Typical UIM language in an automobile policy might include the following:
B. Who is An Insured
If the named insured is designated in the Declarations as:
2. A partnership, limited liability company, corporation or any other form of organization then the following are “insured”:
a. Anyone “occupying” a covered”auto” or a temporary substitute for a covered “auto”. The covered “auto” must be out of service because of its breakdown, repair, servicing, “loss” or destruction.

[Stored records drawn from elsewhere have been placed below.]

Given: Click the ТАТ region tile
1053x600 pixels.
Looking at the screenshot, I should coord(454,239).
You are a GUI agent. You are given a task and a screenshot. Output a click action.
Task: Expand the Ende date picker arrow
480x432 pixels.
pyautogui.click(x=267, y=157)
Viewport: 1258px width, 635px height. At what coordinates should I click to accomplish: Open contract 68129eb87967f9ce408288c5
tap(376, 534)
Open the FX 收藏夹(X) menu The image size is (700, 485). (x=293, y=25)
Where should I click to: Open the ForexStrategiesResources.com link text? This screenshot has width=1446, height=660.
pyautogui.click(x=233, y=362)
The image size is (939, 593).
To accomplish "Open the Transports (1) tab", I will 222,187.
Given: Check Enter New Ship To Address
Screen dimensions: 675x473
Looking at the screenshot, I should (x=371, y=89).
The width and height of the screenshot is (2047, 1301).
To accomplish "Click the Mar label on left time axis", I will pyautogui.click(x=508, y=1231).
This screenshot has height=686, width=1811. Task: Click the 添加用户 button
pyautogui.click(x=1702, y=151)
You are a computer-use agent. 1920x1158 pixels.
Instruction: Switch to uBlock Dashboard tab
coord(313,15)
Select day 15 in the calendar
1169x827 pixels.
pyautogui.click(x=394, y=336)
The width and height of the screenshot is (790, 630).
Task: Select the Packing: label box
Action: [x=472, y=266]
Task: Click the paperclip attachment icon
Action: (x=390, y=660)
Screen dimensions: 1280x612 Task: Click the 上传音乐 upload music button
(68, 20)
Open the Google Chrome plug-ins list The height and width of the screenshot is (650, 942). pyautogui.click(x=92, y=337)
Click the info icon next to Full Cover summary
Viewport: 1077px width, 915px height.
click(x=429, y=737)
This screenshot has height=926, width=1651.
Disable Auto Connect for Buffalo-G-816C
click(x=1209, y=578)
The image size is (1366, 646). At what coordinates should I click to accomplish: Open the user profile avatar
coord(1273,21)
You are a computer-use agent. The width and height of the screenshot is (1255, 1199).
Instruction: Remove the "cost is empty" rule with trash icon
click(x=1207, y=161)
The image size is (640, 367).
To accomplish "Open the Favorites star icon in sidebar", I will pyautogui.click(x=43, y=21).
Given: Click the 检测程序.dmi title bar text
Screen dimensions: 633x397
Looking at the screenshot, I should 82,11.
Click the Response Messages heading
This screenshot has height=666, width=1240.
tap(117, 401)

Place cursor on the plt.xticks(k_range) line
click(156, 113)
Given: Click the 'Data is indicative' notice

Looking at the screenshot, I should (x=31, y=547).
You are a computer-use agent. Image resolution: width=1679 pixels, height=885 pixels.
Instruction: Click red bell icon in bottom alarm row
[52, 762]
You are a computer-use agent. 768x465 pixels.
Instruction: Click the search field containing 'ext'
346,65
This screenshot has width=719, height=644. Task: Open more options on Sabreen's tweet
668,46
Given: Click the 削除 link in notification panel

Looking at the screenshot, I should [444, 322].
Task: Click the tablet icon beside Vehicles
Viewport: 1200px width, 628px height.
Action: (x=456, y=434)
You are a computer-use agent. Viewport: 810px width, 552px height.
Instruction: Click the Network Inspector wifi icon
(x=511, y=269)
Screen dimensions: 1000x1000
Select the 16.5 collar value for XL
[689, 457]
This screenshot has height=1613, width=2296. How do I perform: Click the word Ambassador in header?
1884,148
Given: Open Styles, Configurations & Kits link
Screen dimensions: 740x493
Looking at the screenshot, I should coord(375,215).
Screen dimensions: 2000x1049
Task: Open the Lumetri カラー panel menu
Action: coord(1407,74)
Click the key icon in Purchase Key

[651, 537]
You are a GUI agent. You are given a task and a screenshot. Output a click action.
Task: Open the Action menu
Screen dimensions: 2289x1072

The analysis to the above hypothetical revolves around determining what is meant by out of service because of a “breakdown, repair, servicing, “loss” or destruction” of your covered auto. In Ransom v. Fidelity and Casualty Co., 250 N.C. 60 (1959), the N.C. Supreme Court held that Francis Lee who drove his brother’s car because his own car was low on gas was not covered under his insurance policy because his car was not withdrawn from normal use. In Maryland Casualty Co. v. State Farm Mutual Automobile Insurance Co., 83 N.C. App. 140 (1986), the court held that Thomas who had borrowed a truck that day did not have coverage under his insurance policy because even though his covered vehicle was rusted and worn out it was not withdrawn from normal use. However, perhaps if your insured vehicle needed repairs you would be safe to borrow another car for the day. In Martini v. Companion Property and Casualty Ins. Co. the N.C. Court of Appeals found coverage for Douglas Martini who had borrow his wife’s car for the day because his Sequoia, insured under his company policy, was in need of new brakes. The court distinguished Martini’s case from Ransom and Maryland and found the facts more in line with the decision in Nationwide v. Fireman’s Fund Ins. Co., 279 N.C. 240 (1971) which held that coverage did exist for a man who borrowed a vehicle while having his insured vehicle painted.
The moral of this story is be careful when you borrow someone else’s car that they either have adequate insurance coverage or that your own insured vehicle is truly out of service otherwise you might be left without insurance coverage.